====== GIVEN TEXT ======
I ran into a POZ Acquaintance I hadn't seen in years. He strikes his Tops as death warmed over, but is practically a God to those of us who celebrate the carnal pleasures for which he'd sacrificed his health.

It was never his appearance that turned me on—but that fuckin' Cock of his. How many times had it been around the block? I wrapped my lips about it and finger-fucked his Shitter. Did I want to screw him? Bet I did. I took a whiff of Poppers and, by the time he got his pants down around his ankles, I was fuckin' hot to trot. It was fantastic fuckin' him—fantasizing about whatever new and wondrous STD he'd acquired for his Tops.

As I slammed his Ass, a Tall Dude approached, pulled out his Dick, and fed it to POZ Man. As the Bottom chomped away on it, I brazenly invited the Suckee to sample the Sucker's Other End.

Soon as I pulled out, the Stranger eagerly entrenched his Seven Inches deep up POZ Man's gut. In turn I lent the Dude my Poppers, lubed him up, and screwed his busy Ass.

Needless to say, it was fabulous blasting my Seed up the Tall Man's Butt, while, simultaneously, he shot his Load in POZ Man's Cunt.

After the Dude thanked us and took off, I dropped to my knees and quenched my thirst with Nectar of Toxic Spooge.

Poz Man and I caught up on current events. He'd broken in a Virgin there the week before—a recent high school grad. The Punk went off with a big smile on his face and an Ass full of POZ Cum.

We speculated how the Boy would react when he found out he'd been charged. Would he use his inheritance as God intended or psychologically succumb? Who knows? And, frankly, who gives a damn?

I'd intended to go out again tonight, but I'm cuming down with something for the umpteenth time this year. I don't dig getting sick, but I'm resigned to it. Guess it's the price you pay for living on the edge; plus, if abstinence were the only viable alternative, I'd just as soon be dead.
====== THE DATA ======
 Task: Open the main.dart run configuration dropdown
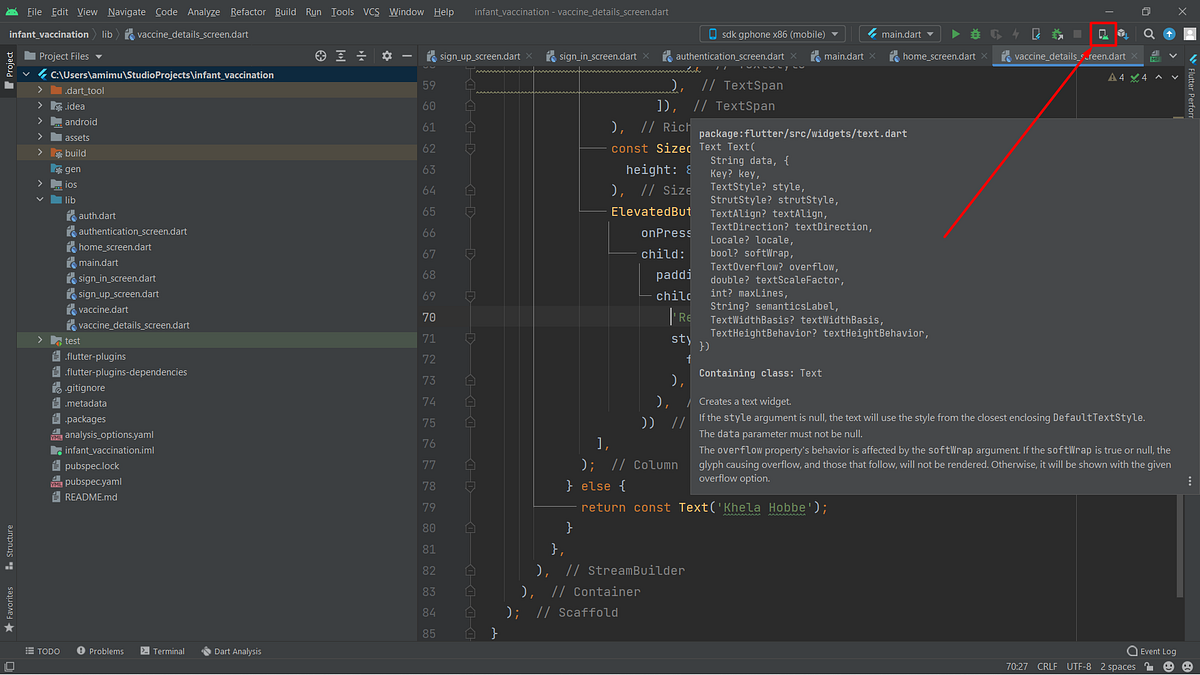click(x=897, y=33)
======
====== THE DATA ======
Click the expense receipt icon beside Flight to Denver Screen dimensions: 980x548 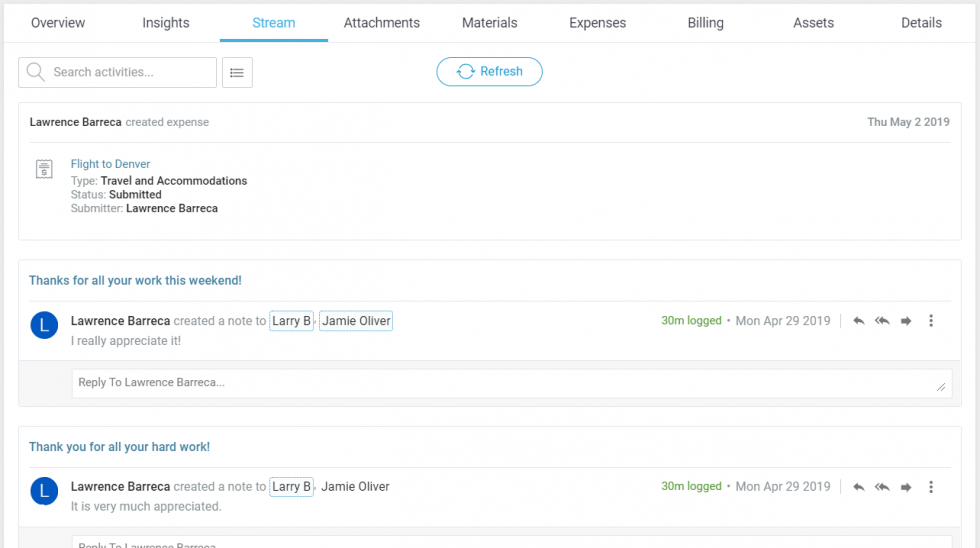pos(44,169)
======
====== THE DATA ======
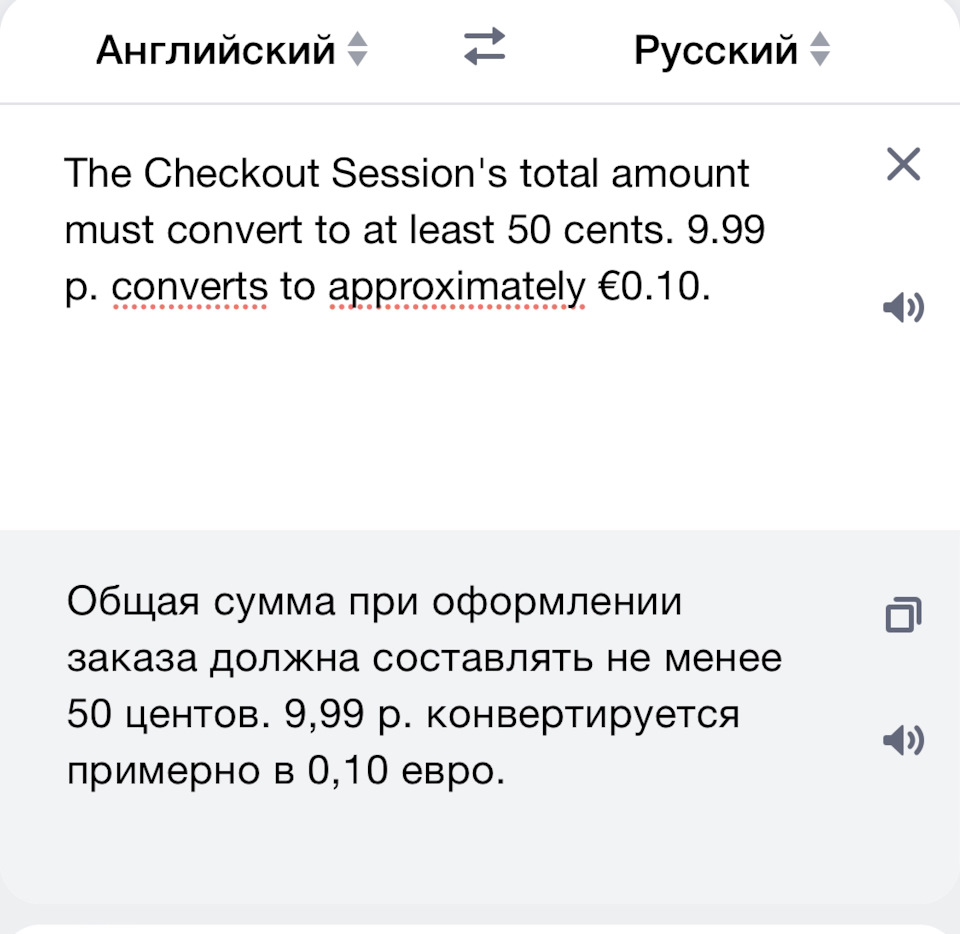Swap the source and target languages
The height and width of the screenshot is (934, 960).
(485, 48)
======
§ EXERCISE AIM
In the narrative, why is the going out again that night abandoned?

§ SOLUTION FOR THIS EXERCISE
The narrator is coming down with something for the umpteenth time this year.